Young adult men are more likely to abuse steroids than individuals with low testosterone, including women, boys and older men. This suggests that circulating testosterone may enhance sensitivity to exogenous androgens. This hypothesis was tested using intracerebroventricular (i.c.v.) testosterone self-administration in orchidectomized males without testosterone (Orchx, n=8) and in orchidectomized males with chronic physiologic testosterone replacement (Orchx+T, n=8). Beginning 1 week after surgery, hamsters self-administered testosterone for 4 h/day in operant chambers at three doses (0.1, 1.0 and 2.0 microg/microl), each for 8 days. Afterwards, testosterone was replaced with vehicle for 8 days to test extinction.
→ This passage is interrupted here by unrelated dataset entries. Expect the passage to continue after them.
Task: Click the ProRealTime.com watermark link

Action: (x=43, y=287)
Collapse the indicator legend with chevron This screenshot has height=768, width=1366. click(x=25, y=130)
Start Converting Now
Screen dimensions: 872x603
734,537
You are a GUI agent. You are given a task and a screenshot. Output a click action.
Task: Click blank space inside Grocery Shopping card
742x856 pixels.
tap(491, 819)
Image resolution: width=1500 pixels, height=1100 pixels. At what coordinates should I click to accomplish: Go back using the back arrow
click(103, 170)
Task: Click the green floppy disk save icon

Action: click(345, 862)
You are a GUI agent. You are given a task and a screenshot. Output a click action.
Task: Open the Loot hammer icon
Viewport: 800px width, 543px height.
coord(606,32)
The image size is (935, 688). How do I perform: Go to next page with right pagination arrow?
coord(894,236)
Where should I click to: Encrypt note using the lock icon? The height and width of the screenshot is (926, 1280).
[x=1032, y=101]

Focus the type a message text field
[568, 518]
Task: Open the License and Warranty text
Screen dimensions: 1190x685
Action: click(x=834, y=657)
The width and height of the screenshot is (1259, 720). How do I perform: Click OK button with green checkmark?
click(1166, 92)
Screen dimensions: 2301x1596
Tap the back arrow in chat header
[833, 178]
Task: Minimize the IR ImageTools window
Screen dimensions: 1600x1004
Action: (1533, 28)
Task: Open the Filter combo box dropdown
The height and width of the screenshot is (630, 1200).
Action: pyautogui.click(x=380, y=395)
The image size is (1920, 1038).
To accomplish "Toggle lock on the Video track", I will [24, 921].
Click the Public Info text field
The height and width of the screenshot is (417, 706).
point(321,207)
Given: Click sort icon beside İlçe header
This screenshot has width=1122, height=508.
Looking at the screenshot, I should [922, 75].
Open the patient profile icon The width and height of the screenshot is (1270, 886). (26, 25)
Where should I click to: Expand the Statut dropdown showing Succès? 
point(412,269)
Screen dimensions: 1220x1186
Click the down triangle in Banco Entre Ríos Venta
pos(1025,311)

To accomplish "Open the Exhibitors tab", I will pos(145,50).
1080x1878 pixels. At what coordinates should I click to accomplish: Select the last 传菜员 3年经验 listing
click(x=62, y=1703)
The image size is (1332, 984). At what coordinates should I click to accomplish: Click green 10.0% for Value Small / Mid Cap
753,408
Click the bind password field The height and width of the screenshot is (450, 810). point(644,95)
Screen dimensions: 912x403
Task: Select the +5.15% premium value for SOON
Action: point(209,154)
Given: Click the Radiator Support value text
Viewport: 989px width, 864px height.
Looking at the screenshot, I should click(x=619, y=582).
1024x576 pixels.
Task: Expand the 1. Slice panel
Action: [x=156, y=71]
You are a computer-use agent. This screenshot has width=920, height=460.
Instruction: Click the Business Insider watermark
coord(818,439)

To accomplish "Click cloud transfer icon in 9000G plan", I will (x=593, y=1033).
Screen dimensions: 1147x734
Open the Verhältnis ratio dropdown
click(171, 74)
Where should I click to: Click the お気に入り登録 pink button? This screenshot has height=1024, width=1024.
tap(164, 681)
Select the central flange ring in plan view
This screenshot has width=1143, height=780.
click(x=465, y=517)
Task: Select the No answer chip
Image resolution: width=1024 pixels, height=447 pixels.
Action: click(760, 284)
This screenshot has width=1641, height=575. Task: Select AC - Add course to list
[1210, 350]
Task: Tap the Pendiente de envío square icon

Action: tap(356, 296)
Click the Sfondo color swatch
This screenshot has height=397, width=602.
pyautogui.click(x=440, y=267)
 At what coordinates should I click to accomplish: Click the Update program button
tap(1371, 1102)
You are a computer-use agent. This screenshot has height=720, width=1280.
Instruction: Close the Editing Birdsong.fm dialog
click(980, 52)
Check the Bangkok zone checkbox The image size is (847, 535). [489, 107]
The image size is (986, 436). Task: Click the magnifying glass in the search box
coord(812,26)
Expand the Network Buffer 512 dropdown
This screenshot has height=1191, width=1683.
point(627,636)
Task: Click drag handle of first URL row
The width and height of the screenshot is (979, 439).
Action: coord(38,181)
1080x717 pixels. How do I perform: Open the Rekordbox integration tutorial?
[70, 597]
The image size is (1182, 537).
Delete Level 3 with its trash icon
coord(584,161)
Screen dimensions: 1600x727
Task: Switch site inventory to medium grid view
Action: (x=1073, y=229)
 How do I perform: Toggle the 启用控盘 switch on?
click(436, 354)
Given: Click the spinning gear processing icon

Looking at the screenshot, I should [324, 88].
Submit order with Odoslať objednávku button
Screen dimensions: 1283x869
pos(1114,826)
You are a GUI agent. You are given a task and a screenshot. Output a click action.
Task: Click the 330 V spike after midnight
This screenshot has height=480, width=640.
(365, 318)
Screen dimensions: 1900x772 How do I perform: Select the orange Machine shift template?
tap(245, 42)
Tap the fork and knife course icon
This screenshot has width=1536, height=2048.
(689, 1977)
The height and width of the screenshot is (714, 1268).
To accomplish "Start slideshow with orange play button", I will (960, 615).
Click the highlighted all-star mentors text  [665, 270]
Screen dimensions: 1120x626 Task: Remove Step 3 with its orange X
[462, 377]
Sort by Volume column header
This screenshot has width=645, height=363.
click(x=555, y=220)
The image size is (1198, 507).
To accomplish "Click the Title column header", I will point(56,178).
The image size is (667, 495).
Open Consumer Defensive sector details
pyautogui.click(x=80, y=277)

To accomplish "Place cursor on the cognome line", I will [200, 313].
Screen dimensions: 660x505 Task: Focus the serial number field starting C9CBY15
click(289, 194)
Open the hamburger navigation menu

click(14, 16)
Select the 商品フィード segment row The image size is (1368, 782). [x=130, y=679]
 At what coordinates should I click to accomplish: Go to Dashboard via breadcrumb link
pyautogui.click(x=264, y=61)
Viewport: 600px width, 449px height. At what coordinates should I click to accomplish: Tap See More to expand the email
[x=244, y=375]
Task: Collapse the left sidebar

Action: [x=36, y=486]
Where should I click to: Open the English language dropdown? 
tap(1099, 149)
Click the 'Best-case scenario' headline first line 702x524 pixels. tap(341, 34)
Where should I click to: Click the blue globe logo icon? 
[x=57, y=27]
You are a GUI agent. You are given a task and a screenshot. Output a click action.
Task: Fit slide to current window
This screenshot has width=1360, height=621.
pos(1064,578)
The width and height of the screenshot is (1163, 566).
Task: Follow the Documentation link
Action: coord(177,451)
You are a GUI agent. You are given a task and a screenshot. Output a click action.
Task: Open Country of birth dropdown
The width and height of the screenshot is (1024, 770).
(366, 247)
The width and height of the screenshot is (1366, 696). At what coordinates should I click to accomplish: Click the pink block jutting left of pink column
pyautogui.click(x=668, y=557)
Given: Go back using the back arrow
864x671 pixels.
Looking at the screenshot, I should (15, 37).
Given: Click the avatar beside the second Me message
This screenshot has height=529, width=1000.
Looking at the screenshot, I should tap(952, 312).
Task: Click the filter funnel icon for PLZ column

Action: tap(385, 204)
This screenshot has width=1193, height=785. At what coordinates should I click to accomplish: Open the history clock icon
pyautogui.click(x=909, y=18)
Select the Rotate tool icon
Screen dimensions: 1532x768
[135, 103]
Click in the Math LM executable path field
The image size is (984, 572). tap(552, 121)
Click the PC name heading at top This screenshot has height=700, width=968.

At 1.0 and 2.0 microg/microl, Orchx+T and Orchx males self-administered similar amounts of testosterone. However, at 0.1 microg/microl testosterone, only Orchx+T males showed a significant preference for the active nose-poke (Orchx+T active: 35.1+/-8.4 responses/4 h [mean+/-S.E.M.] vs. inactive: 16.5+/-1.7 responses/4 h, p<0.05; Orchx active: 16.7+/-4.9 responses/4 h vs. inactive: 13.5+/-3.1 responses/4 h, p>0.05). There was little change in operant behavior during extinction in Orchx+T males. However, when vehicle replaced testosterone, Orchx males extinguished their preference for the active nose-poke hole by day 6. These results support our hypothesis that circulating androgens enhance sensitivity to testosterone self-administration.